The Taj Mahal is, without a doubt, one of the world’s most majestic pieces of architecture. Found in the Indian city of Agra, it courts more than a million visitors each year purely for its spectacular visuals. However, it is a mausoleum with plenty of interesting facts about it. Take a look below for 25 interesting and incredible facts about the Taj Mahal.
1. The Taj Mahal is the jewel of Islamic art in a nation that is predominantly Hindu. It unites architecture from all the places of the Empire including Islamic, Persian, Ottoman Turkish, and Indian architectural styles.
2. The complex consists of the famous white mausoleum, a reflecting pool, and lush gardens, among other buildings.

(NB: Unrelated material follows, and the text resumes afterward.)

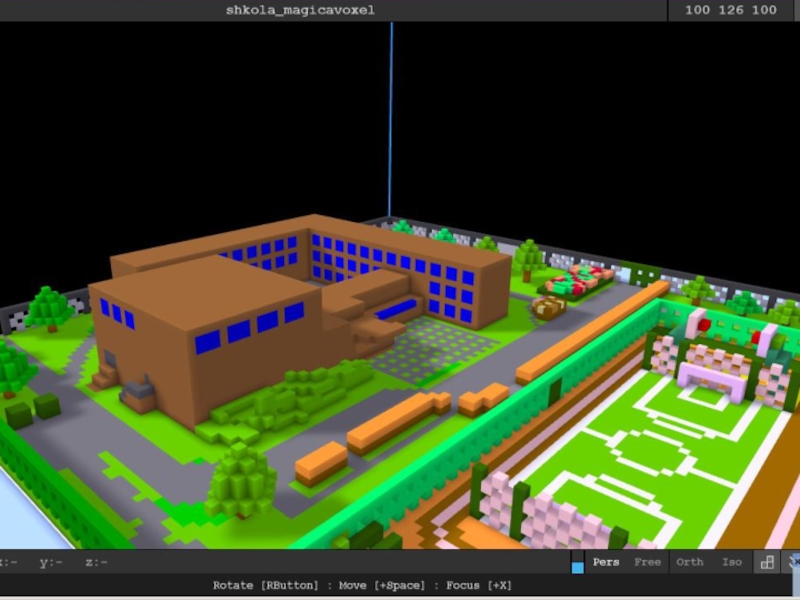
Task: Click the z coordinate readout
Action: click(96, 562)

3. Shah Jahan was the 5th Mughal emperor who ruled from 1628 until 1658. Under his supremacy, the Mughal Empire reached its cultural peak and, and its Golden Age of architecture.
4. It’s believed to have taken 17 to 20 years to plan and build the Taj Mahal.
5. The fact is that 22,000 experts were working on the project! Every detail was meticulously executed. Three acres of land were excavated and levelled.
6. Over 1,000 elephants were used to transport building materials, which were then carried by oxen up a nine-mile earth ramp created for the project.
7. According to legend, Shah effectively had the scaffolding disassembled overnight by informing local peasants that they could keep any of the bricks they took from it.
8. Thousands of painters, embroidery artists, and stonecutters were included in the design of the Taj Mahal. All of this attention to detail truly paid off!
9. This means that there is an ancient tomb underneath the palace dating back to the 17th century. It’s said that the construction finished around the early 1650s.
10. The main grave at the Taj Mahal belongs to Mumtaz Mahal, the third wife of Indian Emperor Shah Jahan. She passed away at 39 years old, and Jahan wanted to honour her memory with an extravagant mausoleum.
11. The ‘onion dome’ of the Taj Mahal is probably the most famous part of the building. It’s huge, around 115 feet in height! In fact, the full height of the Taj Mahal itself is around 561 feet. It’s truly colossal and breath-taking!
12. The Taj Mahal is home to gardens, mosque facilities, outdoor reflection pools, and even further graves and tombs.
13. But that’s not all! It’s clearly named after Mumtaz Mahal, too.
14. Given its importance, India’s government is fiercely protective of the Taj Mahal. During the Second World War, for example, Indian forces worked to create a giant cover for the building, which was used to protect it from air attacks. The disguise worked perfectly!
15. It demands a lot of maintenance! For example, motorised transport is forbidden within 500 metres, or 1640 feet, of the building – the pollution could damage its famous sheen.
16. There’s a story that Shah Jahan had plans to put a second Taj Mahal into motion. It would be his own mausoleum – a black palace to contrast with Mahal’s white.
17. There’s no doubt the project was expensive, given the manpower needed to make the Taj Mahal come to life. By the time it was finished in 1653, the estimated cost was 32 million rupees. That converts to about 70 billion rupees ($916 million) in 2020.
18. Vast quantities of white marble were brought in from Makrana, as well as 28 selections of precious and semi-precious stones. Jade was brought from China, turquoise from Tibet, sapphire from Sri Lanka, and lapis lazuli from Afghanistan.
19. Another example of opulence can be found on the dome. Originally, the final topping of the mausoleum’s dome was made from gold. Since then it’s been replaced with bronze.
20. It’s a perfectly symmetrical complex, organized on bilateral symmetry that runs along a central axis.
21. The mausoleum is bordered by two red sandstone structures — the mosque and the guest house.
22. The mausoleum is the only all-white building in the complex. The whiter the building, the more important that particular structure was.
23. A 4,000 square mile area The Taj Trapezium Zone (TTZ) was set up. The area has strict emissions standards and a 1996 Supreme Court’s decision banned the use of coal in industries located within the TTZ.
24. The popularity of the Taj Mahal means that the surrounding neighbourhood has turned into a tourist trap. But, rest assured, this majestic mausoleum is still worth the effort!
25. A worrisome fact is that the Taj Mahal is built on a river basin and there are reports of structural cracks and foundation problems.